Rapinatori in trasferta, sette arresti
Provenivano dalla Campania, il bottino della banda superiore ai 300mila euro
Almeno tre colpi in banca per un bottino di trecento mila euro e sette persone sono finite in manette: si tratta di rapinatori «in trasferta», tutti napoletani e indagati per assalti ad istituti di credito sul territorio di Bologna, Piacenza e Padova. La banda è stata sgominata dalla polizia di Bologna: l’indagine della squadra mobile è partita dopo un colpo compiuto nel maggio del 2019 all’agenzia Banco Desio in via della Ferriera.
Erano riusciti a portarsi a casa più di 300mila euro in soli cinque mesi. Soldi tutto sommato «facili»: il bottino di tre distinte rapine messe a segno a Bologna, Piacenza e Padova da una batteria di rapinatori napoletani, in trasferta dalla Campania. All’alba di ieri la Squadra mobile di Bologna ha arrestato, su esecuzione di un’ordinanza di custodia cautelare emessa dal gip Maria Oggioni, sette persone, di cui una sola ha avuto i domiciliari, con l’accusa di associazione a delinquere finalizzata alla rapina e sequestro di persona.

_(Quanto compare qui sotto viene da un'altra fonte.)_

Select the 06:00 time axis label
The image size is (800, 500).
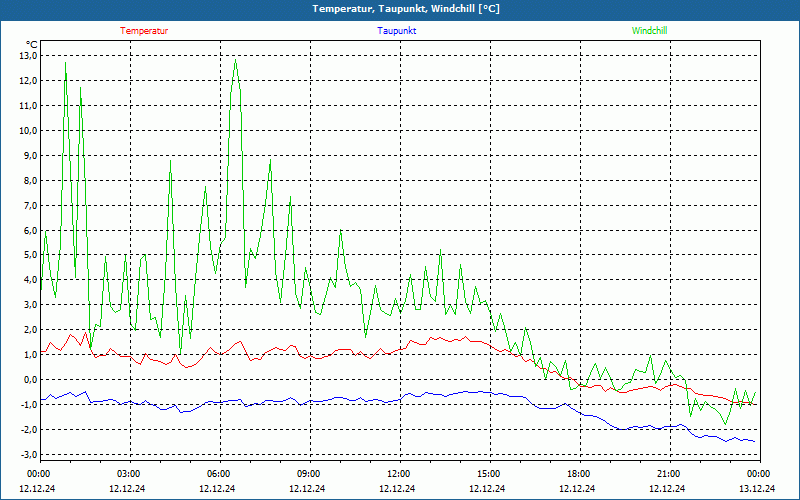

L’indagine, coordinata dal pm Stefano Dambruoso, è partita dal colpo portato a segno il 10 maggio dell’anno scorso al Banco Desio di via delle Ferriere, in zona Santa Viola, a Bologna. Quel pomeriggio Michele Mocerino, 74enne, Biagio Reca, 67enne, Pasquale Mancini (61 anni) insieme a Giovanni Catone, 34enne, tutti napoletani, rapinano la filiale dopo che Catone, unico incensurato del gruppo, con il ruolo di «apriporta», si è introdotto prima degli altri fingendosi un cliente e ha immobilizzato una cassiera e la direttrice della filiale. Il trucco è sempre lo stesso: prima entra uno a volto coperto, poi tutti gli altri, attendono 30-40 minuti che si apra la cassa automatica e poi scappano via.
Al Banco Desio hanno rinchiuso in una stanza 13 persone tra dipendenti e clienti della banca e hanno portato via un bottino di 66mila euro. Gli ostaggi hanno raccontato agli inquirenti di aver sentito parlare i rapinatori con accento napoletano e qualcuno aveva visto Catone ricevere una telefonata sul cellulare durante il colpo. Da una certosina analisi dei numeri telefonici che avevano agganciato le celle vicine alla banca quel pomeriggio, i poliziotti della Squadra mobile coordinati dal dirigente Luca Armeni hanno isolato due utenze intestate a prestanome e localizzate in Campania e quella telefonata di 0 secondi inviata da un’utenza intestata a Raffaele Mocerino, 47enne napoletano residente a Parma.
È partita quindi un’intensa attività tecnica che ha permesso agli inquirenti di ricostruire che i Mocerino, padre e figlio, fornivano appoggio logistico ai complici in trasferta ospitandoli nella loro casa di Parma prima e dopo le rapine. I due si occupavano anche di fare i sopralluoghi alle filiali per trovare quelle senza vigilanti e più defilate. Un mese dopo il Banco Desio, Raffele Mocerino, Mancini e Reca rapinano la Banca di Piacenza di Cadeo portando via 90mila euro e rinchiudendo dieci ostaggi in una saletta. I malviventi non mostravano mai armi: gli unici accorgimenti erano il travisamento del volto e la colla sui polpastrelli per non lasciare impronte. Finito il colpo, si rifugiavano a Parma e poi tornavano a Napoli.
Dalle utenze di Mocerino a Catone gli inquirenti sono arrivati a Biagio Reca, pluripregiudicato per rapine e furti e collegato al clan Sperandeo di Benevento. Lui, il 25 settembre, svaligia una filiale del Monte dei Paschi di Siena a Padova insieme ad altri due complici Gennaro Ambrosio (57enne) e Luigi Rusciano (36enne). Un colpo che frutta 166mila euro con 17 clienti in ostaggio, anche se mai viene usata violenza. La polizia li ha già sotto intercettazione ambientale e anche qui è una telefonata a incastrarli: Ambrosio dice alla moglie «Sono a Padova» ma gli inquirenti non sanno quale banca colpiranno. A novembre, però, quando Ambrosio, Reca e Mancini tentano un’altra rapina a Comacchio vengono arrestati in flagranza dai carabinieri. Tutti i sei componenti si trovano ora in carcere, solo Michele Mocerino è ai domiciliari per gravi problemi di salute. Dalle intercettazioni la Squadra mobile ha raccolto elementi che fanno sospettare che la banda abbia commesso altre rapine in Emilia-Romagna e Veneto.